Roof top garden in Bangkok
|Laksi District Office|
|Mr. Narong Jungchamfa, Director of Laksi District Office|
During the workshop we had an opportunity to visit Laksi district which is about one hour drive from Bangkok to view the roof top garden project of the district administration. It was a beautiful model for the city dwellers to emulate. The technology used is very simple and appropriate to the city context. On the top of the seventh floor of the Laksi district office complex the open area of about 4,000 square metres was used for developing roof top garden. The initial investment to establish this garden was a mere 1000 Bhat (about 35 USD) says the Director of the Laksi District Office Mr. Narong Jungchamfa who takes special interest and pride in promoting the roof-top garden project. Under his leadership this project has won many accolades from various international and national organizations. About 100 different species of vegetables are cultivated in the open space which otherwise was not utilized.
|Ms. Mam (left) with Ms. Wilailak sharing her experiences|
The most interesting aspect was that the wastes were used as resources for the preparations of a variety of formulations adopting organic farming practices. Shrimp wastes, soya meal, vinegar, yeast, coir pith and many other available materials are fermented and used for making growth promoters and bio-pesticides. The garden is maintained by Ms. Mam from the Laksi district office who shares her experience with exuberance and enthusiasm with the visitors. All the garden operations from sowing the seeds in the nursery, transplanting, nurturing the plants, plant protection to marketing are being handled by Ms. Mam. She cultivates a variety of leafy vegetables and fruits on the roof top.

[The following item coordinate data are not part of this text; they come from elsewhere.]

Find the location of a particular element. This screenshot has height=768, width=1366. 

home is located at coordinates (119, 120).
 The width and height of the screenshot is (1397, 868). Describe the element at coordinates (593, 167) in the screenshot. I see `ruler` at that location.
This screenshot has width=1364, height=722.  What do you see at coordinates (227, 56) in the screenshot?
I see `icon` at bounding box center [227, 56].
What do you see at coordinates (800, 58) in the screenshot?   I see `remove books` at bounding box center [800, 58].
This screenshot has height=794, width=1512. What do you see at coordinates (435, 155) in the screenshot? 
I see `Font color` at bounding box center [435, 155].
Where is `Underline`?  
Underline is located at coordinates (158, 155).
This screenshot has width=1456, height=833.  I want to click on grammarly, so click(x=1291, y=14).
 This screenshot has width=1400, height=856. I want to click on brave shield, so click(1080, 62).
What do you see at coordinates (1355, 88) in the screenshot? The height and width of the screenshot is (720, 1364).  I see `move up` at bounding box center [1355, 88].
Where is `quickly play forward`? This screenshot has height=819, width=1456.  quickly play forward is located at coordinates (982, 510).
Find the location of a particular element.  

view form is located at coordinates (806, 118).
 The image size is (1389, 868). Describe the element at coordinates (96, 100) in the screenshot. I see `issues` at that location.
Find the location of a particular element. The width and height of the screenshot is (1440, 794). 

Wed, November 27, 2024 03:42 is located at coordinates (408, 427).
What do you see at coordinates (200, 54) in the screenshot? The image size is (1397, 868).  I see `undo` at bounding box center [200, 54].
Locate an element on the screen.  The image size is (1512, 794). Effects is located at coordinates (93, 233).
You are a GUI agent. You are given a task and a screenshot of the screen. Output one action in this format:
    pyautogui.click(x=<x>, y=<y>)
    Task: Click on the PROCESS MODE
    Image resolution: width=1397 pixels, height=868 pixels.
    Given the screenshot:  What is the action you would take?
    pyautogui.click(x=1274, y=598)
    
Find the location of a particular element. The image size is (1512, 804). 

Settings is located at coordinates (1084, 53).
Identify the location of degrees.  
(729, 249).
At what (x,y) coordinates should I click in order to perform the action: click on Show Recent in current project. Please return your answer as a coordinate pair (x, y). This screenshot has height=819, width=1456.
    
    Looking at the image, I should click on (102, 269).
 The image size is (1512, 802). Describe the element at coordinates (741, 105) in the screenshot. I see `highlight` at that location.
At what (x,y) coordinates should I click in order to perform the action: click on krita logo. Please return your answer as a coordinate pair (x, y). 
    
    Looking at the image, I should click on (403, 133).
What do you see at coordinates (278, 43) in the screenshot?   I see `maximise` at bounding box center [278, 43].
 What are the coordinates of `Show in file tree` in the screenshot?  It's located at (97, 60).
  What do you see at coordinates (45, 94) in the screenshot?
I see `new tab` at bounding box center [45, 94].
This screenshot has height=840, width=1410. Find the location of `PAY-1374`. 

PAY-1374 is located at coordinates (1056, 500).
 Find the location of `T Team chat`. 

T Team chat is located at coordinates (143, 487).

Every house generates lot of biodegradable wastes which to a large extent are disposed off adding to the existing garbage problem. If every household attempts to utilize the biodegradable wastes alone, the problem of waste management can be solved to a large extent. Roof tops may not be accessible for every city dweller; instead large pots can be utilized for cultivating vegetables on the balcony. Wherever rooftops are available don’t let the open space go waste use them for growing plants which in a modest way can contribute towards reducing the impacts of climate change.